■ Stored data
START
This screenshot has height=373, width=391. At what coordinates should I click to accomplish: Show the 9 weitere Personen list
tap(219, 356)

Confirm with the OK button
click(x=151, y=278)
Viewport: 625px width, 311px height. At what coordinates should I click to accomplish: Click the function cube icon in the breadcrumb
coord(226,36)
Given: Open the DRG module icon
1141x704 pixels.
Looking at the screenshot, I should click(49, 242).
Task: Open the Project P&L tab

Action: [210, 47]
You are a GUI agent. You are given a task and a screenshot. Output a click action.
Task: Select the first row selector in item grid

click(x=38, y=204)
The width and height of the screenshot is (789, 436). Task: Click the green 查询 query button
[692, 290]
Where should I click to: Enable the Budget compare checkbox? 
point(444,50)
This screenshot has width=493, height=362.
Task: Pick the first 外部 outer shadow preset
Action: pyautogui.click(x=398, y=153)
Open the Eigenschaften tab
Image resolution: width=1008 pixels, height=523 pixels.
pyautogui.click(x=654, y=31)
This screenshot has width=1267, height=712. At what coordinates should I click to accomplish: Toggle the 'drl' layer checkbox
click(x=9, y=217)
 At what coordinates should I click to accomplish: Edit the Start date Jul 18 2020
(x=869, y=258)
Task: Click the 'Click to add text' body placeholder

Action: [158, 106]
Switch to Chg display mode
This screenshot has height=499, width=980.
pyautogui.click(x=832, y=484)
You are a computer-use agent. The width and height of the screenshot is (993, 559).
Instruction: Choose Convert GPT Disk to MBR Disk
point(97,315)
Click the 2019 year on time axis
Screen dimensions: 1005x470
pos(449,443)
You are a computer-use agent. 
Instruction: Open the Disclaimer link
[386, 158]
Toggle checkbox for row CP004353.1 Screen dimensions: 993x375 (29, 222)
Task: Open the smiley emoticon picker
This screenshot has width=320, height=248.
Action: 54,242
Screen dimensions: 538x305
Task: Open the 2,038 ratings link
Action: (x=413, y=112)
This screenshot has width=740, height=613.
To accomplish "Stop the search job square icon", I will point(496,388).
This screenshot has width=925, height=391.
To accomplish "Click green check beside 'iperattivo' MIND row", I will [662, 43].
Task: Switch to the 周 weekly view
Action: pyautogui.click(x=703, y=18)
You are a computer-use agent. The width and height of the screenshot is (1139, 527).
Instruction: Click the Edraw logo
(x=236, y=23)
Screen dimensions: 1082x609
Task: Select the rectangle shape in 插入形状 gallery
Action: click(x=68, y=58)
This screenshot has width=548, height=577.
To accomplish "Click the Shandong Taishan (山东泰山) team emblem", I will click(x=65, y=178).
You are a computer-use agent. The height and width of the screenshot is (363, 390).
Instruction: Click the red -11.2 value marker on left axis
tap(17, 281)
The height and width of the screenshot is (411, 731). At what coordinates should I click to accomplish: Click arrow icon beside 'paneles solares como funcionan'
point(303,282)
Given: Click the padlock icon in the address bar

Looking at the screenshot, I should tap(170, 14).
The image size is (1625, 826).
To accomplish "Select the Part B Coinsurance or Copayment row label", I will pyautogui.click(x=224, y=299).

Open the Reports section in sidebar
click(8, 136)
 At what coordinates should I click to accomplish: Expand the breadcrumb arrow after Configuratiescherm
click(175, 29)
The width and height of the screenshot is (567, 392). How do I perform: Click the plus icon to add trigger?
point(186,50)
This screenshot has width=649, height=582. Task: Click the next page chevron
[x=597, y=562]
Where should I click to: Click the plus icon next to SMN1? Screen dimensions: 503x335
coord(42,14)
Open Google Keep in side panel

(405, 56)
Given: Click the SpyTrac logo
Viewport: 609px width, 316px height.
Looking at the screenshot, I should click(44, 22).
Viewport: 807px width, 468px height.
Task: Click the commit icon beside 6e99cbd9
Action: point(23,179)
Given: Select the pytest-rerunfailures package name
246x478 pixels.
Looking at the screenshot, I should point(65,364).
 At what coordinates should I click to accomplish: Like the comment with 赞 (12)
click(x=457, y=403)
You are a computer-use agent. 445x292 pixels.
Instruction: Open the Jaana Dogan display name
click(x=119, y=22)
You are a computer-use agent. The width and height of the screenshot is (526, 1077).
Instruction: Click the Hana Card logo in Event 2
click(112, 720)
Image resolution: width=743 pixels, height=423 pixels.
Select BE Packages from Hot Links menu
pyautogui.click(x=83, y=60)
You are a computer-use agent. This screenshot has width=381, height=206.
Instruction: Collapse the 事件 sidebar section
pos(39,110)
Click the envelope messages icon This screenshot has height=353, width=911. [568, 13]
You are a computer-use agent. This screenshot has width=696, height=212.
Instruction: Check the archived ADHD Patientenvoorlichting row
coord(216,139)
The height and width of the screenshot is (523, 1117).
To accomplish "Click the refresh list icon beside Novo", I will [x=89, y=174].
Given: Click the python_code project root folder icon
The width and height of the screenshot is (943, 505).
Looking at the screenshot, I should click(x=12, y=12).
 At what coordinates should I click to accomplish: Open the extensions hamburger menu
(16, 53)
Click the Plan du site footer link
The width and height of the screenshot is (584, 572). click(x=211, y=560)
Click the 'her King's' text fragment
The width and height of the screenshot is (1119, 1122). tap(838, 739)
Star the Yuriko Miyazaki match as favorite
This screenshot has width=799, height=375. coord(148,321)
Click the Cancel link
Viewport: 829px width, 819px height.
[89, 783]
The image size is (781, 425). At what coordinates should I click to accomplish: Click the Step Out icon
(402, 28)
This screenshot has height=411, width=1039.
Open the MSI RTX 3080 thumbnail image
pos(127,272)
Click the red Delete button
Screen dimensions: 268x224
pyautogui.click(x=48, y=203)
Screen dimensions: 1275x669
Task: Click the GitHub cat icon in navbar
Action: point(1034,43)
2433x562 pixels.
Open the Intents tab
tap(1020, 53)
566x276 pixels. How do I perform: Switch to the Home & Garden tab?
END
■ Stated problem
Arrange every line of the records above as a Markdown table with the columns Row and Line, giving each line its row number and omitting blank lines.

■ Answer to the problem
| Row | Line |
|---|---|
| 1 | This screenshot has height=373, width=391. At what coordinates should I click to accomplish: Show the 9 weitere Personen list |
| 2 | tap(219, 356) |
| 3 | Confirm with the OK button |
| 4 | click(x=151, y=278) |
| 5 | Viewport: 625px width, 311px height. At what coordinates should I click to accomplish: Click the function cube icon in the breadcrumb |
| 6 | coord(226,36) |
| 7 | Given: Open the DRG module icon |
| 8 | 1141x704 pixels. |
| 9 | Looking at the screenshot, I should click(49, 242). |
| 10 | Task: Open the Project P&L tab |
| 11 | Action: [210, 47] |
| 12 | You are a GUI agent. You are given a task and a screenshot. Output a click action. |
| 13 | Task: Select the first row selector in item grid |
| 14 | click(x=38, y=204) |
| 15 | The width and height of the screenshot is (789, 436). Task: Click the green 查询 query button |
| 16 | [692, 290] |
| 17 | Where should I click to: Enable the Budget compare checkbox?  |
| 18 | point(444,50) |
| 19 | This screenshot has width=493, height=362. |
| 20 | Task: Pick the first 外部 outer shadow preset |
| 21 | Action: pyautogui.click(x=398, y=153) |
| 22 | Open the Eigenschaften tab |
| 23 | Image resolution: width=1008 pixels, height=523 pixels. |
| 24 | pyautogui.click(x=654, y=31) |
| 25 | This screenshot has width=1267, height=712. At what coordinates should I click to accomplish: Toggle the 'drl' layer checkbox |
| 26 | click(x=9, y=217) |
| 27 |  At what coordinates should I click to accomplish: Edit the Start date Jul 18 2020 |
| 28 | (x=869, y=258) |
| 29 | Task: Click the 'Click to add text' body placeholder |
| 30 | Action: [158, 106] |
| 31 | Switch to Chg display mode |
| 32 | This screenshot has height=499, width=980. |
| 33 | pyautogui.click(x=832, y=484) |
| 34 | You are a computer-use agent. The width and height of the screenshot is (993, 559). |
| 35 | Instruction: Choose Convert GPT Disk to MBR Disk |
| 36 | point(97,315) |
| 37 | Click the 2019 year on time axis |
| 38 | Screen dimensions: 1005x470 |
| 39 | pos(449,443) |
| 40 | You are a computer-use agent.  |
| 41 | Instruction: Open the Disclaimer link |
| 42 | [386, 158] |
| 43 | Toggle checkbox for row CP004353.1 Screen dimensions: 993x375 (29, 222) |
| 44 | Task: Open the smiley emoticon picker |
| 45 | This screenshot has width=320, height=248. |
| 46 | Action: 54,242 |
| 47 | Screen dimensions: 538x305 |
| 48 | Task: Open the 2,038 ratings link |
| 49 | Action: (x=413, y=112) |
| 50 | This screenshot has width=740, height=613. |
| 51 | To accomplish "Stop the search job square icon", I will point(496,388). |
| 52 | This screenshot has width=925, height=391. |
| 53 | To accomplish "Click green check beside 'iperattivo' MIND row", I will [662, 43]. |
| 54 | Task: Switch to the 周 weekly view |
| 55 | Action: pyautogui.click(x=703, y=18) |
| 56 | You are a computer-use agent. The width and height of the screenshot is (1139, 527). |
| 57 | Instruction: Click the Edraw logo |
| 58 | (x=236, y=23) |
| 59 | Screen dimensions: 1082x609 |
| 60 | Task: Select the rectangle shape in 插入形状 gallery |
| 61 | Action: click(x=68, y=58) |
| 62 | This screenshot has width=548, height=577. |
| 63 | To accomplish "Click the Shandong Taishan (山东泰山) team emblem", I will click(x=65, y=178). |
| 64 | You are a computer-use agent. The height and width of the screenshot is (363, 390). |
| 65 | Instruction: Click the red -11.2 value marker on left axis |
| 66 | tap(17, 281) |
| 67 | The height and width of the screenshot is (411, 731). At what coordinates should I click to accomplish: Click arrow icon beside 'paneles solares como funcionan' |
| 68 | point(303,282) |
| 69 | Given: Click the padlock icon in the address bar |
| 70 | Looking at the screenshot, I should tap(170, 14). |
| 71 | The image size is (1625, 826). |
| 72 | To accomplish "Select the Part B Coinsurance or Copayment row label", I will pyautogui.click(x=224, y=299). |
| 73 | Open the Reports section in sidebar |
| 74 | click(8, 136) |
| 75 |  At what coordinates should I click to accomplish: Expand the breadcrumb arrow after Configuratiescherm |
| 76 | click(175, 29) |
| 77 | The width and height of the screenshot is (567, 392). How do I perform: Click the plus icon to add trigger? |
| 78 | point(186,50) |
| 79 | This screenshot has width=649, height=582. Task: Click the next page chevron |
| 80 | [x=597, y=562] |
| 81 | Where should I click to: Click the plus icon next to SMN1? Screen dimensions: 503x335 |
| 82 | coord(42,14) |
| 83 | Open Google Keep in side panel |
| 84 | (405, 56) |
| 85 | Given: Click the SpyTrac logo |
| 86 | Viewport: 609px width, 316px height. |
| 87 | Looking at the screenshot, I should click(44, 22). |
| 88 | Viewport: 807px width, 468px height. |
| 89 | Task: Click the commit icon beside 6e99cbd9 |
| 90 | Action: point(23,179) |
| 91 | Given: Select the pytest-rerunfailures package name |
| 92 | 246x478 pixels. |
| 93 | Looking at the screenshot, I should point(65,364). |
| 94 |  At what coordinates should I click to accomplish: Like the comment with 赞 (12) |
| 95 | click(x=457, y=403) |
| 96 | You are a computer-use agent. 445x292 pixels. |
| 97 | Instruction: Open the Jaana Dogan display name |
| 98 | click(x=119, y=22) |
| 99 | You are a computer-use agent. The width and height of the screenshot is (526, 1077). |
| 100 | Instruction: Click the Hana Card logo in Event 2 |
| 101 | click(112, 720) |
| 102 | Image resolution: width=743 pixels, height=423 pixels. |
| 103 | Select BE Packages from Hot Links menu |
| 104 | pyautogui.click(x=83, y=60) |
| 105 | You are a computer-use agent. This screenshot has width=381, height=206. |
| 106 | Instruction: Collapse the 事件 sidebar section |
| 107 | pos(39,110) |
| 108 | Click the envelope messages icon This screenshot has height=353, width=911. [568, 13] |
| 109 | You are a computer-use agent. This screenshot has width=696, height=212. |
| 110 | Instruction: Check the archived ADHD Patientenvoorlichting row |
| 111 | coord(216,139) |
| 112 | The height and width of the screenshot is (523, 1117). |
| 113 | To accomplish "Click the refresh list icon beside Novo", I will [x=89, y=174]. |
| 114 | Given: Click the python_code project root folder icon |
| 115 | The width and height of the screenshot is (943, 505). |
| 116 | Looking at the screenshot, I should click(x=12, y=12). |
| 117 |  At what coordinates should I click to accomplish: Open the extensions hamburger menu |
| 118 | (16, 53) |
| 119 | Click the Plan du site footer link |
| 120 | The width and height of the screenshot is (584, 572). click(x=211, y=560) |
| 121 | Click the 'her King's' text fragment |
| 122 | The width and height of the screenshot is (1119, 1122). tap(838, 739) |
| 123 | Star the Yuriko Miyazaki match as favorite |
| 124 | This screenshot has width=799, height=375. coord(148,321) |
| 125 | Click the Cancel link |
| 126 | Viewport: 829px width, 819px height. |
| 127 | [89, 783] |
| 128 | The image size is (781, 425). At what coordinates should I click to accomplish: Click the Step Out icon |
| 129 | (402, 28) |
| 130 | This screenshot has height=411, width=1039. |
| 131 | Open the MSI RTX 3080 thumbnail image |
| 132 | pos(127,272) |
| 133 | Click the red Delete button |
| 134 | Screen dimensions: 268x224 |
| 135 | pyautogui.click(x=48, y=203) |
| 136 | Screen dimensions: 1275x669 |
| 137 | Task: Click the GitHub cat icon in navbar |
| 138 | Action: point(1034,43) |
| 139 | 2433x562 pixels. |
| 140 | Open the Intents tab |
| 141 | tap(1020, 53) |
| 142 | 566x276 pixels. How do I perform: Switch to the Home & Garden tab? |